§ **TASK TO CARRY OUT**: Within the records that follow, find every line containing the string "Uncheck". Copy those lines.

*** INFORMATION PROVIDED Section Begins ***

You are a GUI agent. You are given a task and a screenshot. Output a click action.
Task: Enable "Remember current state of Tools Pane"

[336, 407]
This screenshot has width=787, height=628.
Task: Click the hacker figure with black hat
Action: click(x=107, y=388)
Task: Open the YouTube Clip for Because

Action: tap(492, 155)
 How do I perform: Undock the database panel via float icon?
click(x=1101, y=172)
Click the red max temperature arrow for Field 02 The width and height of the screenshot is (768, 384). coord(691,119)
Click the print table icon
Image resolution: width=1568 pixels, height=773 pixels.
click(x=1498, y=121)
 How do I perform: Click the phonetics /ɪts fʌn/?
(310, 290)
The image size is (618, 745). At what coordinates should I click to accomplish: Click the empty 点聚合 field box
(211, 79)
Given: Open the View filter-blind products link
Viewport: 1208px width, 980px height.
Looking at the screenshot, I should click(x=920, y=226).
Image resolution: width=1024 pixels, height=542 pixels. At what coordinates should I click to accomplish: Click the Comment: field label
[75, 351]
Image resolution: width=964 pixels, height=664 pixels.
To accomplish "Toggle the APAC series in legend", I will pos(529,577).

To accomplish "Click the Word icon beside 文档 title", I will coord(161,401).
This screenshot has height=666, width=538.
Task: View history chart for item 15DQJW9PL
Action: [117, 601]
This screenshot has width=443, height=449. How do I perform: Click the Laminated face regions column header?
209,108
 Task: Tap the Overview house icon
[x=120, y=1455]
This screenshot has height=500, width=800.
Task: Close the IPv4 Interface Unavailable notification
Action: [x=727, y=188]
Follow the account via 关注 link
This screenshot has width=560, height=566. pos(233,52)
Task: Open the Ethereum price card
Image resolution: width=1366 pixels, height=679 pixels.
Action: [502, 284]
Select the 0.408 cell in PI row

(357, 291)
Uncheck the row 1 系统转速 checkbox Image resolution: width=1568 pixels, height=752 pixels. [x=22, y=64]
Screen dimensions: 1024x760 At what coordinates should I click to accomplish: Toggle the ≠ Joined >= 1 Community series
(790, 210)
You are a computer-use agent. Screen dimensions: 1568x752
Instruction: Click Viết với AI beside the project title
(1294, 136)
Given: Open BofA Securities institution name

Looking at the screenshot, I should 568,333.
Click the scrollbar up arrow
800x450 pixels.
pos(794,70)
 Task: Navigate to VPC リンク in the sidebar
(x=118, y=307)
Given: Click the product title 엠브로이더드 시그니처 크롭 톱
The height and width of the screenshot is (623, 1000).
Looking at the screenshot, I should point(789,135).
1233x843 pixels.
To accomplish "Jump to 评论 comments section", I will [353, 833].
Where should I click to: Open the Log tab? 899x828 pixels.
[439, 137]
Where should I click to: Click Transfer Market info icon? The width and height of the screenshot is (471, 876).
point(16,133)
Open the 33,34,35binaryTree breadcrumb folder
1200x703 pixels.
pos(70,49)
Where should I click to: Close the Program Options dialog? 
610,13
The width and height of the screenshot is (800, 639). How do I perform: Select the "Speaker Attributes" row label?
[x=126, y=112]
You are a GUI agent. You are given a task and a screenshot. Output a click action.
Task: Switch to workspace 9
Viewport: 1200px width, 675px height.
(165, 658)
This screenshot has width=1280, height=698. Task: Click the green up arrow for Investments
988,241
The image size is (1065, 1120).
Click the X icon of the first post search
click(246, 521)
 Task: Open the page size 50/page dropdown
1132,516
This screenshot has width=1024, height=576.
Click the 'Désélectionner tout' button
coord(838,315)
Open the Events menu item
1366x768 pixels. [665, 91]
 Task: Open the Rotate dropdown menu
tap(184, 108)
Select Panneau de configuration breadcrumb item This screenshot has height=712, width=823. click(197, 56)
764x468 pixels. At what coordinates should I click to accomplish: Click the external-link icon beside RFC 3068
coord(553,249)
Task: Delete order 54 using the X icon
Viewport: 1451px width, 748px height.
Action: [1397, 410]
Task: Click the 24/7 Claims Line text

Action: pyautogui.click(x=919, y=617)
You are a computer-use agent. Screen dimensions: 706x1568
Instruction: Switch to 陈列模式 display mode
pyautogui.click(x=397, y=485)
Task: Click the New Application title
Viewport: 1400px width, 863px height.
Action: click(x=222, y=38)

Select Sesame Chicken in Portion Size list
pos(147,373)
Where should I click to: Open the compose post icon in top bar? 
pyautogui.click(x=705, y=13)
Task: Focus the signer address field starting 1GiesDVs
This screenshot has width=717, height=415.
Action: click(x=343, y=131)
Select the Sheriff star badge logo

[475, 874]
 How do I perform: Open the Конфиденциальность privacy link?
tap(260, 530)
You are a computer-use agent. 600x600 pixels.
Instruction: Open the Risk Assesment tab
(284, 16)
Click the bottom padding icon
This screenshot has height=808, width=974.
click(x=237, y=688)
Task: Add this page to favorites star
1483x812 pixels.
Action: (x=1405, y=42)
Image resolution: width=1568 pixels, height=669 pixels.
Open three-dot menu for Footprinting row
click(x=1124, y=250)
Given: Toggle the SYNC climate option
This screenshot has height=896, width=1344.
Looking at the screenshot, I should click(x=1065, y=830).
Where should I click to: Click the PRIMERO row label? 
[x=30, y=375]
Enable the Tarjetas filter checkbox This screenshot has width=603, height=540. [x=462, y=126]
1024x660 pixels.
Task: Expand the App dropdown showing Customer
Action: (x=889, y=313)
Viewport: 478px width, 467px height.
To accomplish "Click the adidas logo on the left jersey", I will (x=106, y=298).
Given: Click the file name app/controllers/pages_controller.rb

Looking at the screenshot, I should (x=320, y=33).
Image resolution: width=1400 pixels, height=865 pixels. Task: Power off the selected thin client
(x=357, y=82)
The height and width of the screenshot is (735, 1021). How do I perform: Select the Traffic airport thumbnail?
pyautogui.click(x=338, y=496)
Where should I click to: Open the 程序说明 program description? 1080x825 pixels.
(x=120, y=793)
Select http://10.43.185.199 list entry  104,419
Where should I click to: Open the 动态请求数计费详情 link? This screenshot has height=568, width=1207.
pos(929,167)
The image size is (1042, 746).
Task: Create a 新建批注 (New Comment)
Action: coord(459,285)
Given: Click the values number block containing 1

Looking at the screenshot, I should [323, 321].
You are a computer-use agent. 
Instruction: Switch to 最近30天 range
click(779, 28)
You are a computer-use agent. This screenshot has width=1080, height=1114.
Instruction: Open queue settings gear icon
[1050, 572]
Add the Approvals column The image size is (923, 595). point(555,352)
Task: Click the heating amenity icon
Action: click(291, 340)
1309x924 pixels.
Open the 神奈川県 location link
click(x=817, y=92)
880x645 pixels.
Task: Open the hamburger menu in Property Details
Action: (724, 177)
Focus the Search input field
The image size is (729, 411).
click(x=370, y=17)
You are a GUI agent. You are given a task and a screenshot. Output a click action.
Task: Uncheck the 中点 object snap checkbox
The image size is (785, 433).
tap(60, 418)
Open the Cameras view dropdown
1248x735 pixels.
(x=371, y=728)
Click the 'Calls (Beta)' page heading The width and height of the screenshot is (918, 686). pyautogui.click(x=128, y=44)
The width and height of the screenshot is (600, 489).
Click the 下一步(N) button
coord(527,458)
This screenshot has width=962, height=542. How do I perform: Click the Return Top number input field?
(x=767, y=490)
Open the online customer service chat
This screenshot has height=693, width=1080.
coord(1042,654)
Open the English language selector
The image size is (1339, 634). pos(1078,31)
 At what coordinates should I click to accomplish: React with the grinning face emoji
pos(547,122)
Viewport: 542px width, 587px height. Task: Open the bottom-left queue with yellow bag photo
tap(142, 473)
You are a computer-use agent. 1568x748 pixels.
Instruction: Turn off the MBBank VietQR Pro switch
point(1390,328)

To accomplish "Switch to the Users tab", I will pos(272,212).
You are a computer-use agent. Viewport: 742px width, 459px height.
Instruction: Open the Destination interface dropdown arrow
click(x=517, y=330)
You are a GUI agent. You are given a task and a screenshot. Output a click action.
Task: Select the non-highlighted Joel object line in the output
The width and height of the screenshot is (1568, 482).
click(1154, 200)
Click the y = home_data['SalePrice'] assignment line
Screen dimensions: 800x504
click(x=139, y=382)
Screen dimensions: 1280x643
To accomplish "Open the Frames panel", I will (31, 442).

*** INFORMATION PROVIDED Section Ends ***

§ **SOLUTION FOR THIS PROBLEM**:
Uncheck the row 1 系统转速 checkbox Image resolution: width=1568 pixels, height=752 pixels. [x=22, y=64]
Task: Uncheck the 中点 object snap checkbox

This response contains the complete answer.